Dick Askin, president/CEO of Tribune Entertainment, aims to grow his company's ties with Dream­Works SKG to include original programming, production distribution and acquisitions.
Last week, while agreeing to the third extension of a previous 10-year deal, Tribune and DreamWorks announced that Tribune will get exclusive broadcast-distribution and barter rights to 18 titles from 2004 and '05. The pact includes Steven Spielberg's super-hot War of the Worlds, which grossed a hefty $112.7 million in its first six days of theatrical release, Shrek 2, Shark Tale and Madagascar, as well as Michael Bay's upcoming action flick, The Island.
Askin hopes that other Tribune-DreamWorks alliances will follow. But one business the alliance won't touch is the syndicated weekly action hour. Tribune has long made hour-long dramas a cornerstone of its programming strategy, but action hours have fallen on hard times in recent years. Tribune is still in the business but no longer makes it a focal point. “We have changed our action-hour model,” says Askin.

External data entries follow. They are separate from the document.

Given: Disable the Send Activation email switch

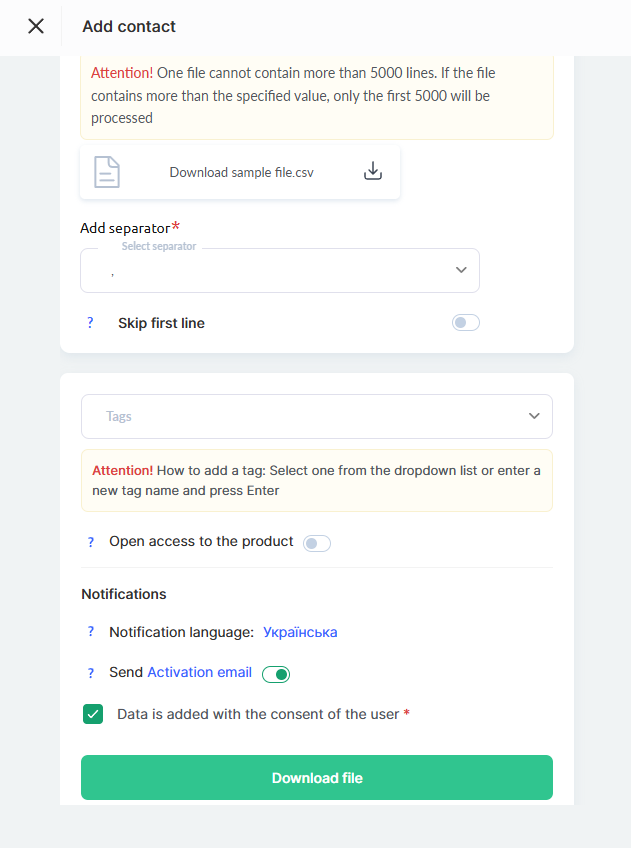Looking at the screenshot, I should (x=276, y=674).
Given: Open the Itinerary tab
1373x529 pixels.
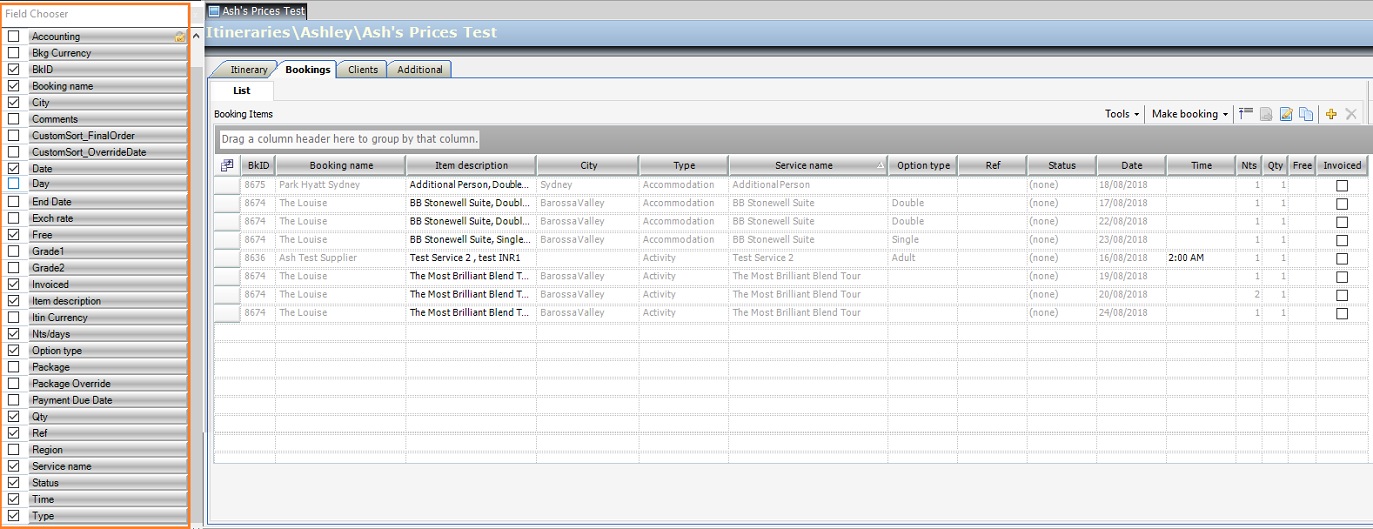Looking at the screenshot, I should click(x=249, y=70).
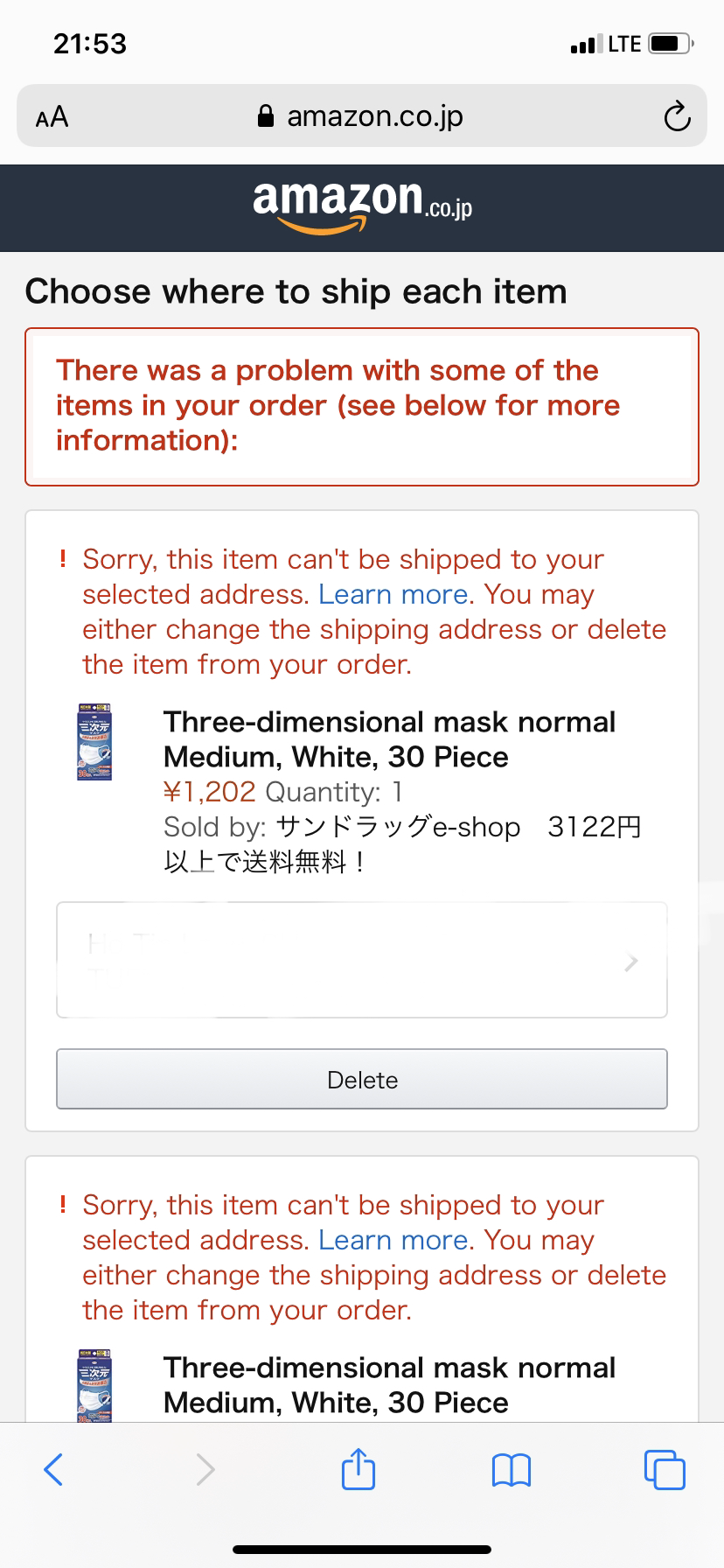
Task: Tap the amazon.co.jp address bar
Action: coord(362,116)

The movie deal comes with a new look, too, according to Askin; Rick Sands, president/COO of DreamWorks; and Hal Richardson, head of DreamWorks Worldwide Television Distribution. Tribune is breaking new ground by offering a nine-day syndication window for a few of the big DreamWorks movie titles. (Stations get two runs of the title in that time period.) The narrow time frame is a radical departure from the traditional 30-day window and gives national advertisers a chance for a coordinated campaign.
Tribune has been meeting with ad agencies and clients “about ways to monetize the short window” and to “make the traditional barter window a little different,” Askin says.
The syndicator gets 14 minutes to sell to national advertisers for each two-hour movie as part of a revenue-sharing agreement with DreamWorks. Stations retain 14 minutes of local time (21 minutes for three-hour films).
The latest DreamWorks package has already been cleared on the Tribune station group, which covers 22 major markets and 89 of the top 90. Askin expects it to ultimately end up with 98% clearance, mostly in early- and late-fringe weekend time periods.
The first movie, yet to be named, can come from any one of the three packages and will be available for syndication in October 2006, between the shared broadcast/basic-cable window and the second HBO run. With a shorter window, Askin believes, advertisers can be more creative in their sponsorship approaches. The goal, he says, is to get a “different caliber of advertiser” than traditionally buys into film packages—particularly sponsors willing to pay a premium for A-list titles.